石阪 毎年、就職していく学生たちを見ていて感じるのは、大学にできることは限られているということです。ですから、学生を受け入れる企業のみなさんが、彼ら彼女たちの長所や強みをさらに伸ばしていただくことを期待しています。ぜひ、Z世代と呼ばれる学生たちの特徴や考え方を理解していただきたい。たとえば、福利厚生を気にすること、在宅勤務の可否などワーキングスタイルに高い関心があること――「そうしたことは仕事の本質ではない」と切り捨てるのではなく、目線を少し下げてみてください。学生の気持ちに寄り添えている企業が採用活動をうまく行えているのは明らかです。
いまどきの学生たちの特徴や考え方を理解するためのきっかけとして、近隣の大学のキャリア支援プログラムに参加してみるのはかいかがでしょう? 埼玉大学の場合、キャリア科目の授業に多くの企業をお呼びしています。その場で、企業の方が自社の採用パンフレットを学生たちに見せて、「どこがよくないかを教えて」と言うと、「文章が多過ぎる」「写真に映っている人の表情が暗い」「作業着がダサい」「横文字ばかりで意味が分からない」など、本音の感想が出てきます。そうした声や反応からも、昨今の学生たちが何を考えているのか、どんなことに関心があるのかを知ることができます。

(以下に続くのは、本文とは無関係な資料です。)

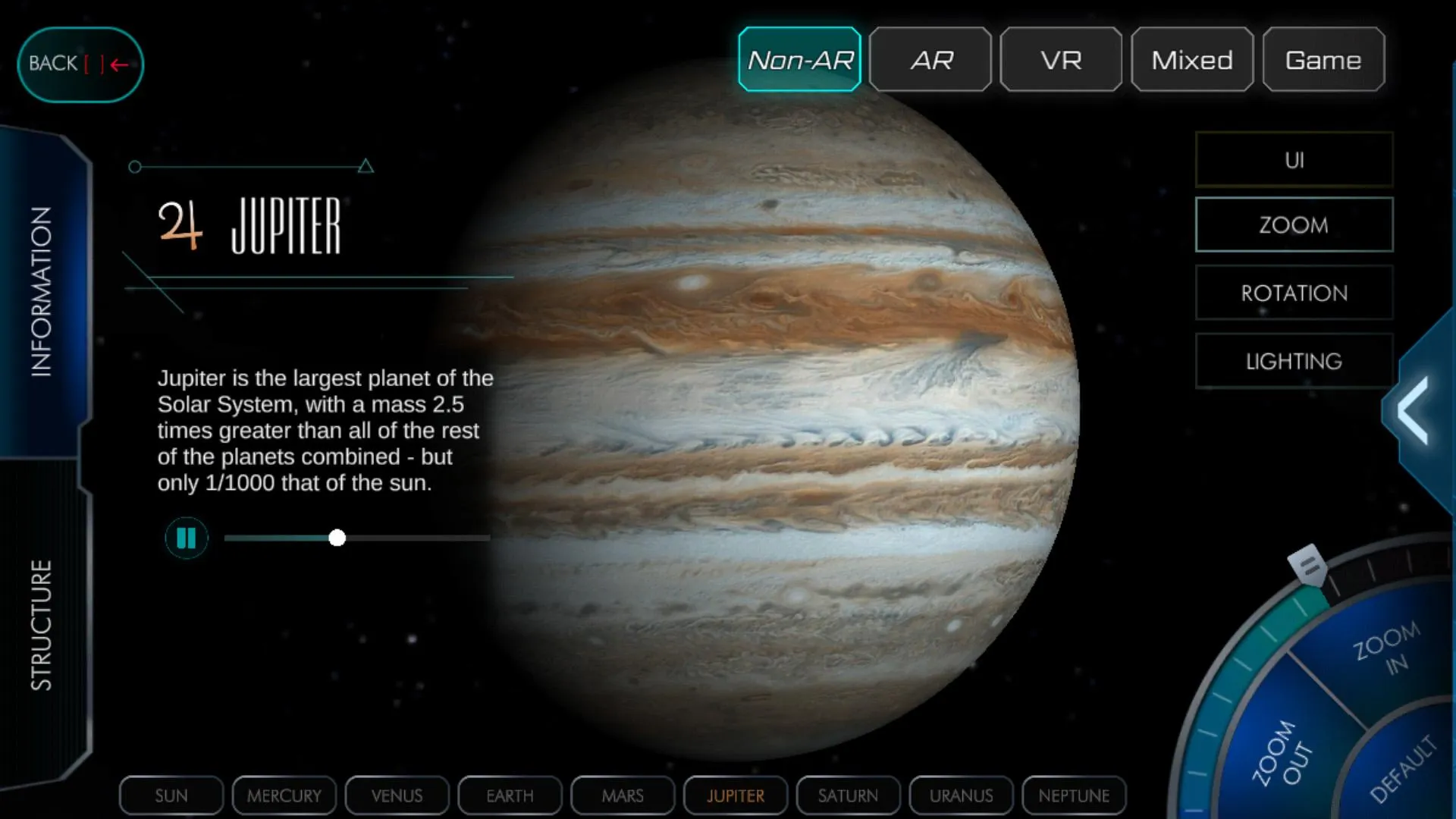The height and width of the screenshot is (819, 1456).
Task: Drag the audio playback progress slider
Action: tap(337, 537)
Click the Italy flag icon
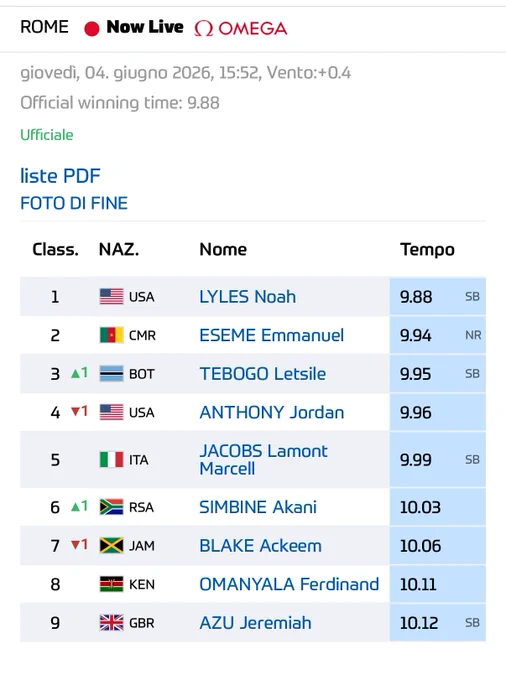This screenshot has height=680, width=506. 111,460
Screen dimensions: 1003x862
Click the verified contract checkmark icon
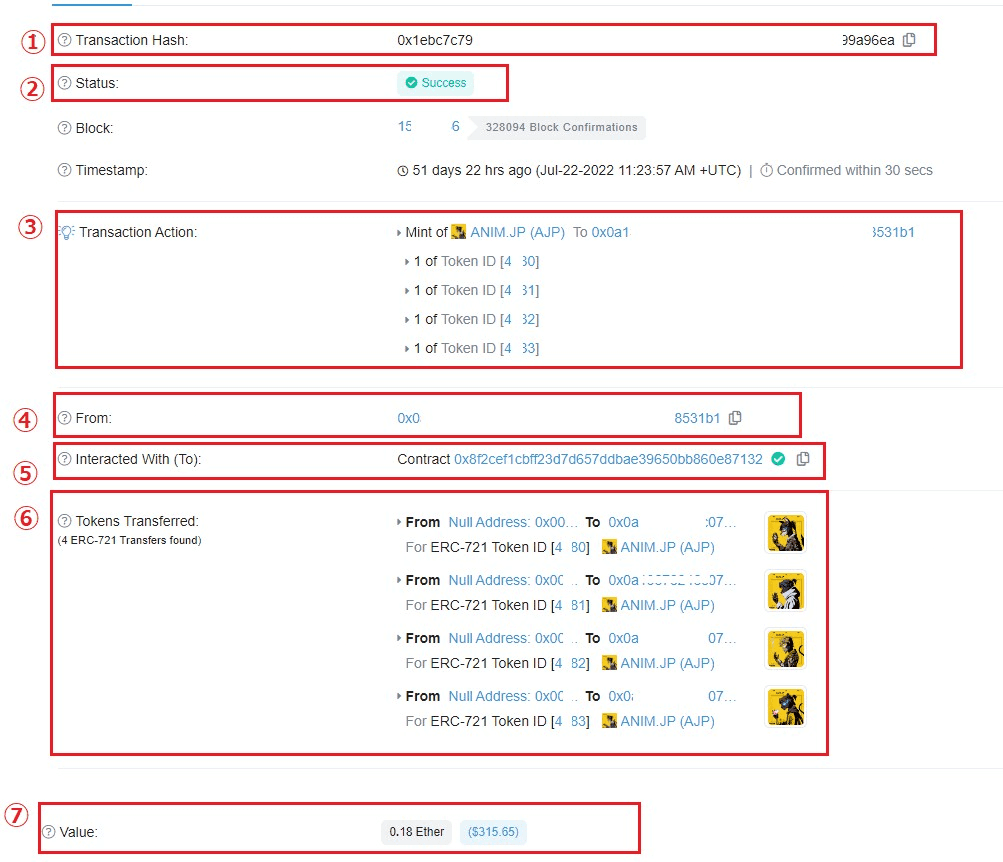pyautogui.click(x=778, y=460)
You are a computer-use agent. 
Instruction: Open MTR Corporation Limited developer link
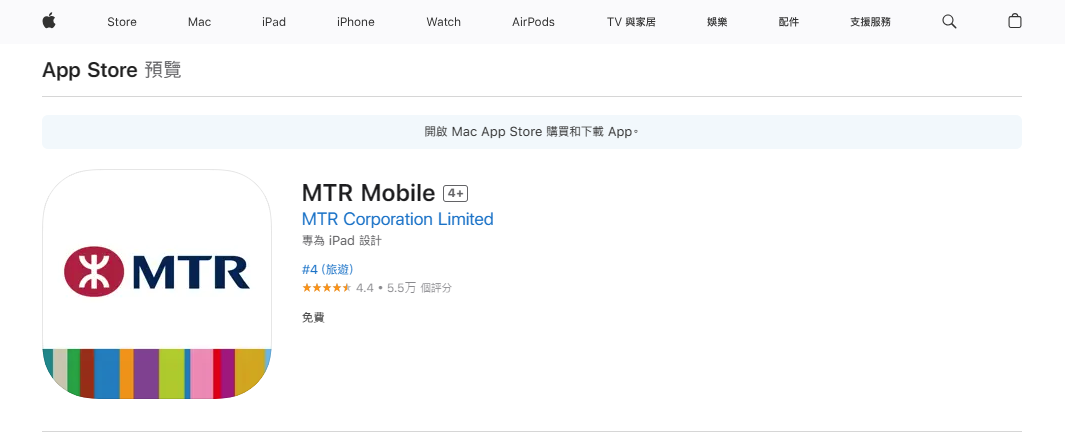(397, 219)
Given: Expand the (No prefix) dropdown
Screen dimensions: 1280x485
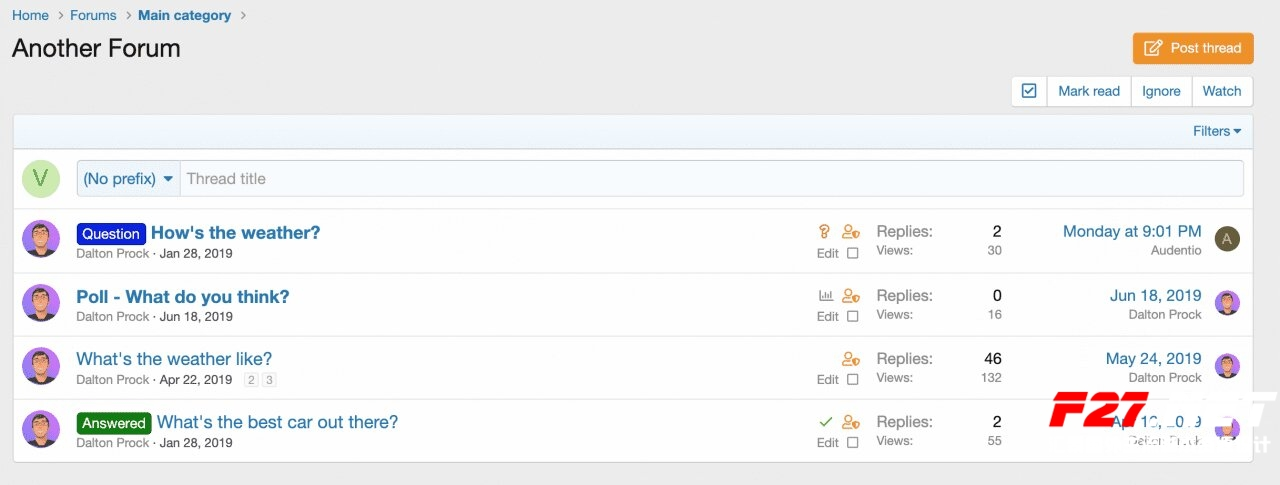Looking at the screenshot, I should (x=128, y=179).
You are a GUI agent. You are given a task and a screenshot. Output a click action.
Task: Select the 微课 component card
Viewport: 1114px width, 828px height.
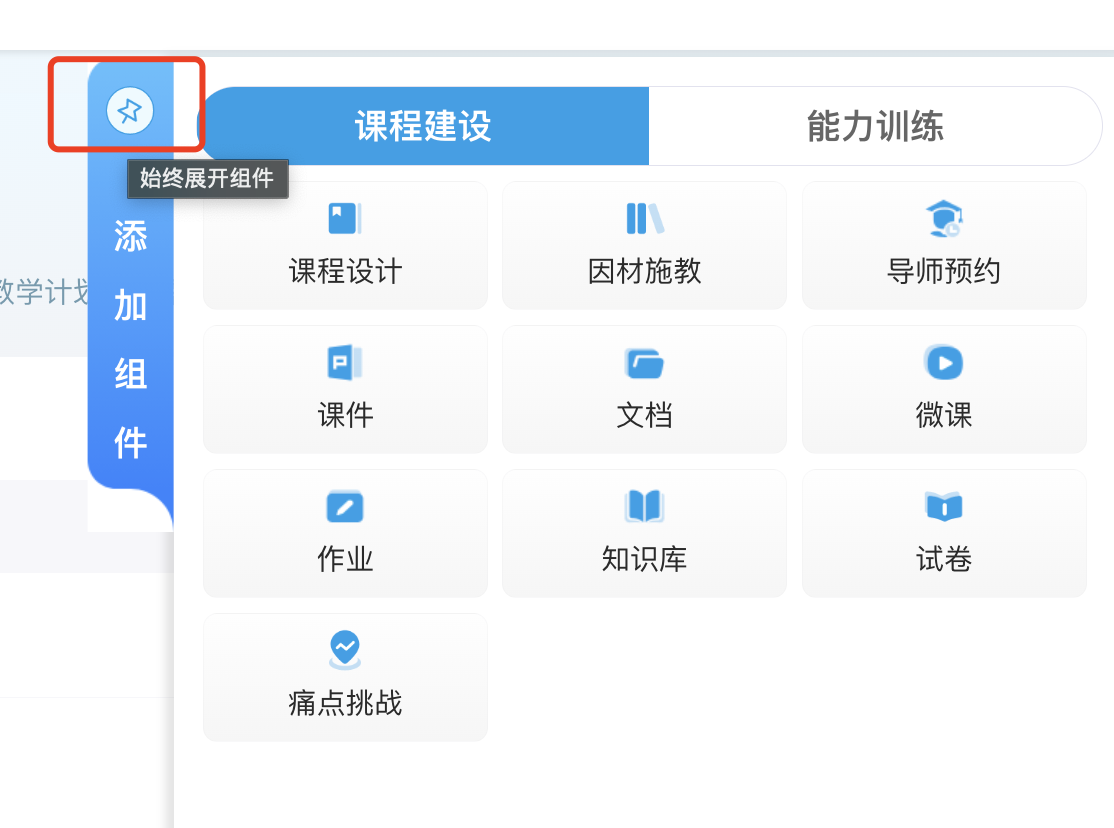coord(943,389)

これまで、多くの大学では理系学部を中心に、研究を通じた産学連携が行われてきた。しかし、「人材育成の面での産学連携は遅れている」と石阪教授は指摘する。企業の人事担当者にとっては、毎年の採用予定を達成することが重要だが、それと同時に、人材育成のための中長期的な取り組みが欠かせない。その手立てとして、地域の大学と企業の連携が大きな意味を持つ。

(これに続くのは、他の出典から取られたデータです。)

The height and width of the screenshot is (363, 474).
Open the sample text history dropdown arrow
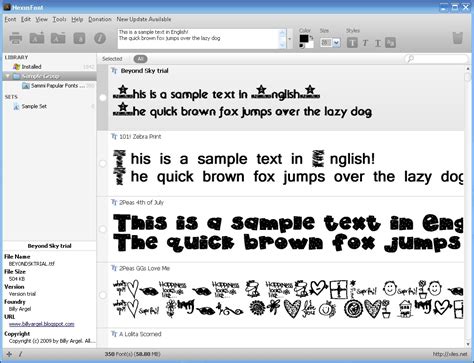tap(289, 39)
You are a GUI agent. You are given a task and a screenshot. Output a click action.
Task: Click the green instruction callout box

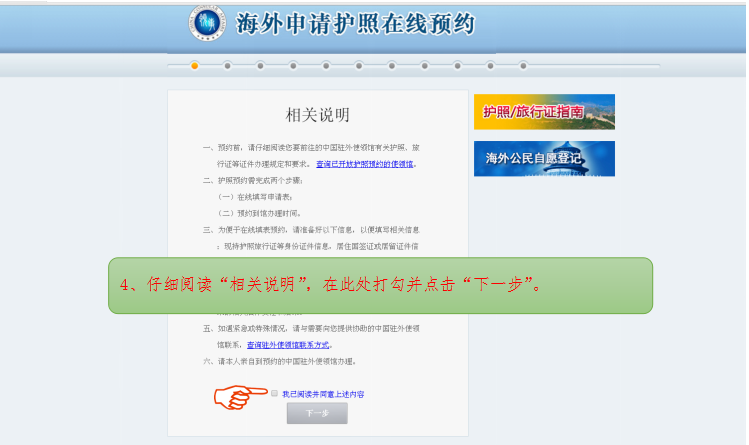click(x=380, y=285)
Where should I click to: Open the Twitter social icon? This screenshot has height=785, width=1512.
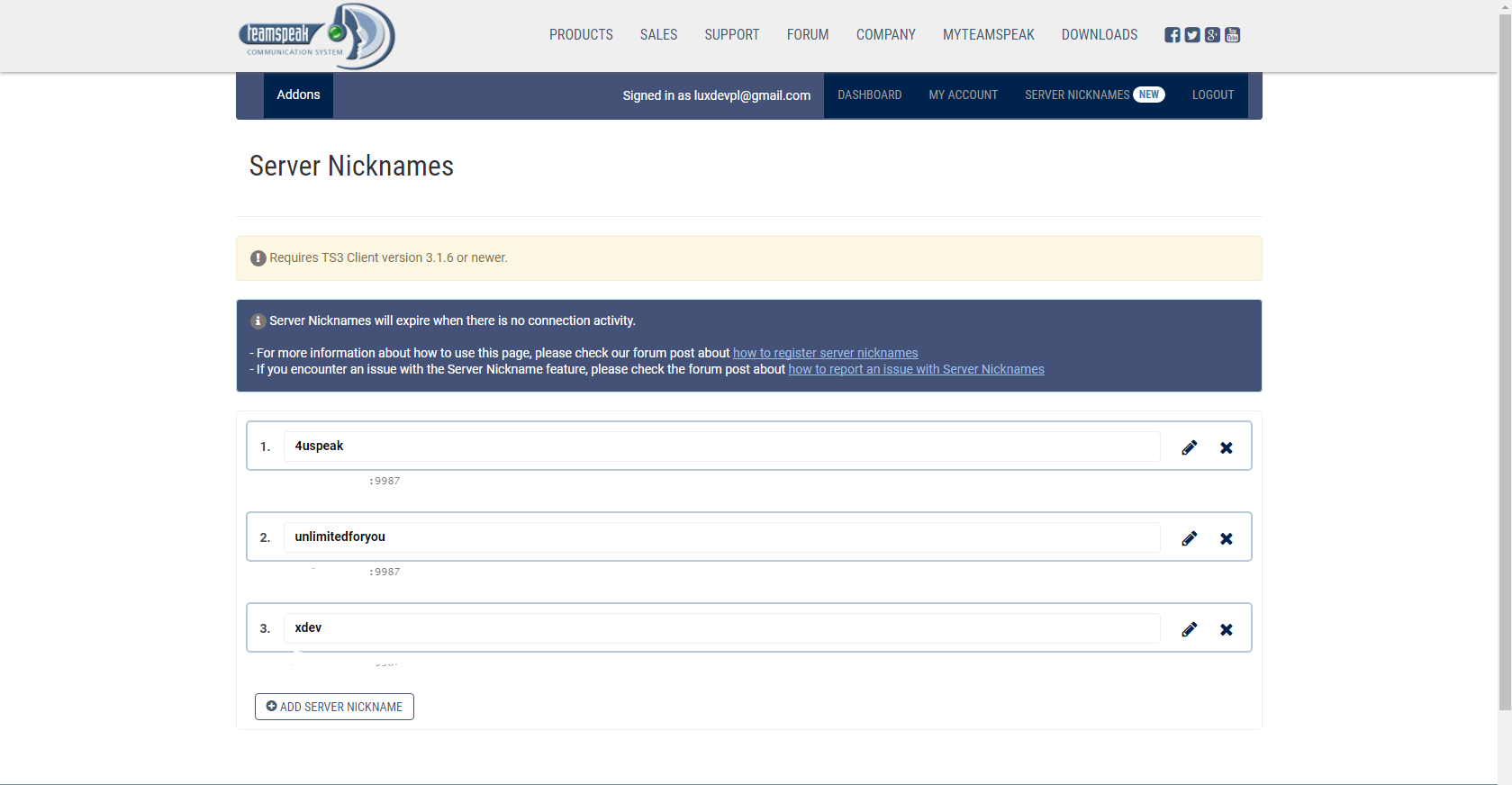tap(1192, 35)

石阪 私たちは産学連携での人材育成がとても大切だと考えていますが、企業の方々に聞くと、「敷居が高い」「採用に直結しない」といった声があがります。大学側の姿勢も見直すべきかもしれません。
一方で、1・2年生向けのキャリア支援プログラムに対して、「採用に直結するわけではないけれど、面白そうだから一緒にやりましょう」とおっしゃっていただける企業もあります。こうして、何年か続けてプログラムを行っていると、これまで全く採用のなかったその企業に就職する学生が出てきたりします。おそらく、プログラムを通じて、企業への理解が深まり、社員の方と接するなかで、自分の長所を生かせる環境があると気づくのでしょう。
石阪教授は、「まちづくり」といった地域社会学が専門で、「まちづくりは人づくり」をモットーにしている。それぞれの地域で人材を育て、その人材が地域に定着して、地域が良くなっていく。人材を育てることと地域が活性化することは紐づいているのだ。
石阪 重要なのは「地域」という視点です。日本には大都市圏ではないエリアがたくさんあります。そうしたエリアの大学を卒業した学生が、大都市圏、特に東京都心に吸い上げられているという状況は日本の未来のためにも健全だとは言えません。埼玉大学は、学生一人ひとりの長所を伸ばしながら、もっともっと、地域に根づいた企業の魅力を学生たちに伝え、企業と学生それぞれの「長所」のマッチングを進めていきます。